Moving Towards the Shortest Sprint Duration
While some teams may initially struggle with shorter sprints, the benefits far outweigh the challenges. Teams should actively strive to shorten their sprint durations by incorporating following changes:
- Smaller user stories: Teams should aggressively reduce the user story size and focusing on incremental delivery will help ensure that value is provided continuously.
- Emphasizing cross-functional collaboration: Encouraging faster communication and decision-making enable shorter cycles.
- Unit testing: Encouraging team members to write automated unit testing will help to build developer confidence on making changes to the code base.
- Automating regression testing: Investing in QA to build automated regression test suites will help reduce the overall regression time.

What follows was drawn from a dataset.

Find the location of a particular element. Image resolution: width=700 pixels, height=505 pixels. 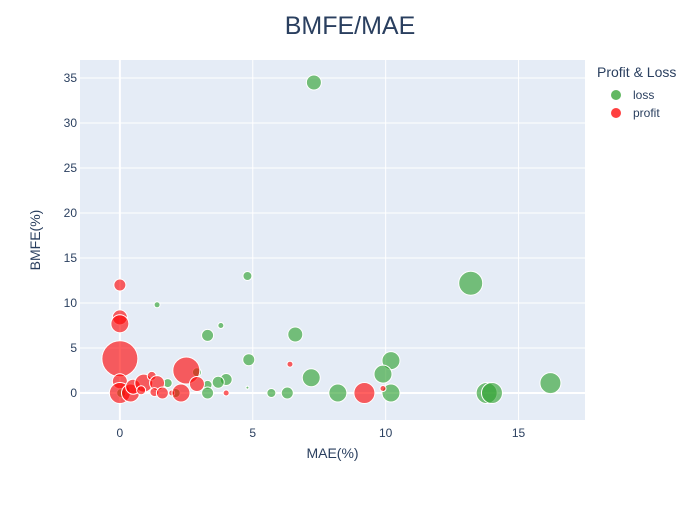

legend-label-loss: loss is located at coordinates (644, 95).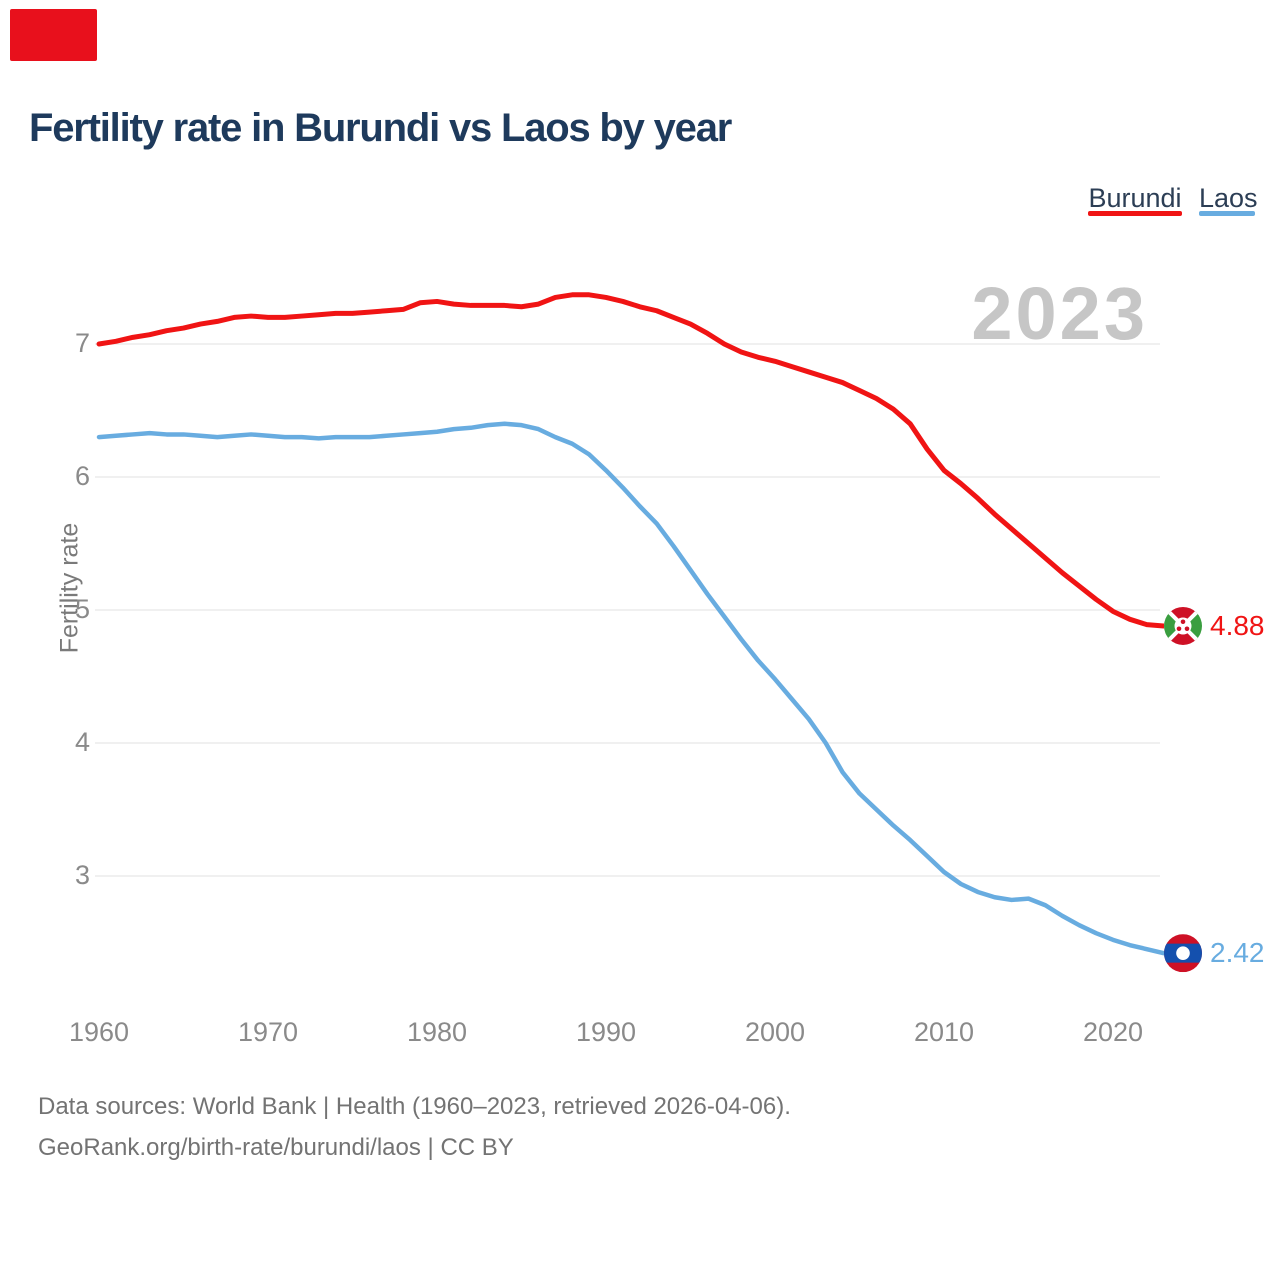 This screenshot has width=1280, height=1280. I want to click on laos-flag-icon, so click(1183, 954).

- Continuous integration: Setting up automated continuous integrations that builds the code base, runs unit tests, runs security scans and alerts team on failure will help ensure that code base is always in ready state to deploy.
- Continuous deployment: Push button deployments help reduce time spent in deploying changes to various environments.
- Artifact management: Preserving artifacts from QA deployments with the intent to propagate them to higher environment without rebuild ensures what QA signs-off is what is getting deployed to higher environment.
- Feature flagging: Building feature flagging at the core of the system allows teams to deploy changes confidently as now they can quickly turn a feature or change off without having to rollback the entire release.
Conclusion
Agility is not just about following Agile rituals but about how teams are positioned to respond to change. Shorter sprint cycles foster responsiveness, frequent feedback, and adaptability, keeping teams aligned with Agile principles. Longer sprints increase rigidity and diminish agility. To achieve the best outcomes, teams should continuously strive towards the shortest possible sprint duration, ensuring that they remain highly adaptive and efficient.